The recent sharp depreciation of China's currency is just a temporary correction after a change in the country's central parity rate formation system.
The central bank decided to let the market have a greater say in forming yuan's central parity rate against the U.S. dollar on Tuesday, taking into account previous closing rate, demand and supply in the interbank market and rate of major currencies.
The market responded with a 4.66 percent depreciation in the yuan-dollar central parity rate from Tuesday to Thursday, fueling rumors about government manipulation to bolster flagging export and a possible currency war.
The drastic fall, however, is just temporary growing pains as the market discovers a reasonable value for the currency.
The previous flawed mechanism failed to stay true to market realities and caused wide differences between the central parity rate and real market rates, mounting huge depreciation pressure on the central parity rate.
The plunges were well grounded, as the yuan has been one of the strongest currencies in the world for years.
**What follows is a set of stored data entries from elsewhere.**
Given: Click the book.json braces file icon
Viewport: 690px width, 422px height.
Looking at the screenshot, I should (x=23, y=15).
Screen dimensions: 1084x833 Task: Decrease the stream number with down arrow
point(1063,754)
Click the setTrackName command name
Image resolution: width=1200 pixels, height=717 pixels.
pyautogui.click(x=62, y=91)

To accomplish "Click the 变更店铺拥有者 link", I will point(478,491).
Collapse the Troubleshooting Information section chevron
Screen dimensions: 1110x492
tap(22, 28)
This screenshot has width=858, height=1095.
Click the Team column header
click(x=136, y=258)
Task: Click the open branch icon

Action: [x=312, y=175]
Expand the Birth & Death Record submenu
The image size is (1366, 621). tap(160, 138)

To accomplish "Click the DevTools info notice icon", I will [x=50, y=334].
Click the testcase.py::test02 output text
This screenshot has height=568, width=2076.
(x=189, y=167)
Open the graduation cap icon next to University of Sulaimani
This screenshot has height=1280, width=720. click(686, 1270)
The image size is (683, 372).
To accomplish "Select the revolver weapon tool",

Since 2005, the yuan's real effective exchange rate appreciated more than 55 percent.
This year alone witnessed a further appreciation of about 3 percent in yuan, against the backdrop of a strong dollar as the U.S. economy enjoyed steady recovery and the Federal Reserve mulls to raise interest rates.
Expectations for a dropping yuan were also fueled by unexpected surges in China's money supply and new loans last month.
Though the correction process has been steeper than the general market expectation, a prolonged depreciation is not going to be the new normal for the yuan.
With a more open, transparent and market-based mechanism, the guiding rate will soon arrive at a proper level that wins market consent and fluctuates along with market forces.
In the long haul, the yuan will continue its strength as in past years on the back of huge current account surplus and sound economic fundamentals.
In the first seven months, China continued to see a whopping surplus in goods trade, a major component of current account surplus, providing solid foundation for a strong yuan due to large demand.
Despite downward pressures, China's 7 percent economic growth in the first half of the year was in line with government targets and outpaced most economies in the world, meaning the country will continue to be a magnet for foreign investment.
Meanwhile, with the largest foreign exchange reserves stockpile in the world, the Chinese government also has full competence to ward off irrational volatility and ensure stability in the currency's rate.
The temporary drops should not be over-interpreted, as a market-oriented mechanism will offer equity, predictability and confidence in the long term.